# Deals on Fruit Trees!



## SageAdvicefarmgirl (Jun 23, 2011)

I was at my local LOWES and saw they had a few fruit trees left. Since we just had our first frost, I know they will be trying to get rid of plants that will not last to next spring. I asked the manager if they would give me a deal? They were on sale 25% off, butshe gave me an additional 50% off! I got 2 peach, 2 plum, 1 apple and 1 pear for $8.50 a peice! I already have some fruit trees, so will have cross pollination going on. 

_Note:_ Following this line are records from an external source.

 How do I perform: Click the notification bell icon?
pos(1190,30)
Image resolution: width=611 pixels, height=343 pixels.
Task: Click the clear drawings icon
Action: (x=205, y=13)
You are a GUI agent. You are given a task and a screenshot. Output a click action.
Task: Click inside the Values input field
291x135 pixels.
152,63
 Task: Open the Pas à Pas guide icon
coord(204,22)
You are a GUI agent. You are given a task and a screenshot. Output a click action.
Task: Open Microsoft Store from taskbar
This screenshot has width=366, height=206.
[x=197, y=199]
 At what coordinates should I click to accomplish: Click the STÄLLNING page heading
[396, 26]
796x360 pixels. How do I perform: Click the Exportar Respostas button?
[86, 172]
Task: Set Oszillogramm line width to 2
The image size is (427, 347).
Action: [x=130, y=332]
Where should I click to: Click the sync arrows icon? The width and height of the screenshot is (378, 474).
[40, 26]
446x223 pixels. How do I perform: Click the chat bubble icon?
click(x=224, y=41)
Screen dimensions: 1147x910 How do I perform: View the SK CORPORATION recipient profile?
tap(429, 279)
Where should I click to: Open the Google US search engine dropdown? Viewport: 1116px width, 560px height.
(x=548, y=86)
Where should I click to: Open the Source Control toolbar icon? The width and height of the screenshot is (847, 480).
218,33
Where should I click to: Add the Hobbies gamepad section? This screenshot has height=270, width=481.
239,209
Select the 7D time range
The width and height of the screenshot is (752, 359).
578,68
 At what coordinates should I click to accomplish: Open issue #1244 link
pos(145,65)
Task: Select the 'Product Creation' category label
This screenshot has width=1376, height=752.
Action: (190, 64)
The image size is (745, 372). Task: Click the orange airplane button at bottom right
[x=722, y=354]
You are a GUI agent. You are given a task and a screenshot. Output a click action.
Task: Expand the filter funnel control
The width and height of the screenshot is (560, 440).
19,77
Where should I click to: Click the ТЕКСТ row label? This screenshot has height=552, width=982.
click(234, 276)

Its a good time of year to ask for deals on any trees or shrubs stil lingering in the local nursery! Try it, the worst they can say is no!


----------



## *Andi (Nov 8, 2009)

Now if only, my lowes had fruit trees ... get them if you can ... :2thumb:


----------



## goshengirl (Dec 18, 2010)

Lowes was my source last fall when we expanded our fruit tree collection. Already picked up a cherry tree last week when the discounts started - never thought to ask for more of a discount. Way to go!


----------



## sailaway (Mar 12, 2009)

I've been thinking about a couple more fruit trees, but don't have anywhere permanent to put them right now. Our local garden center is deep discounting them also. Right now in a desperate situation the natives would be able to clean my mini orchard out. I am thinking about buying a couple more and moving the whole orchard else where before the trees get to big, just don't know where yet.


----------



## Ezmerelda (Oct 17, 2010)

I definitely need to get to my Lowe's tomorrow!


----------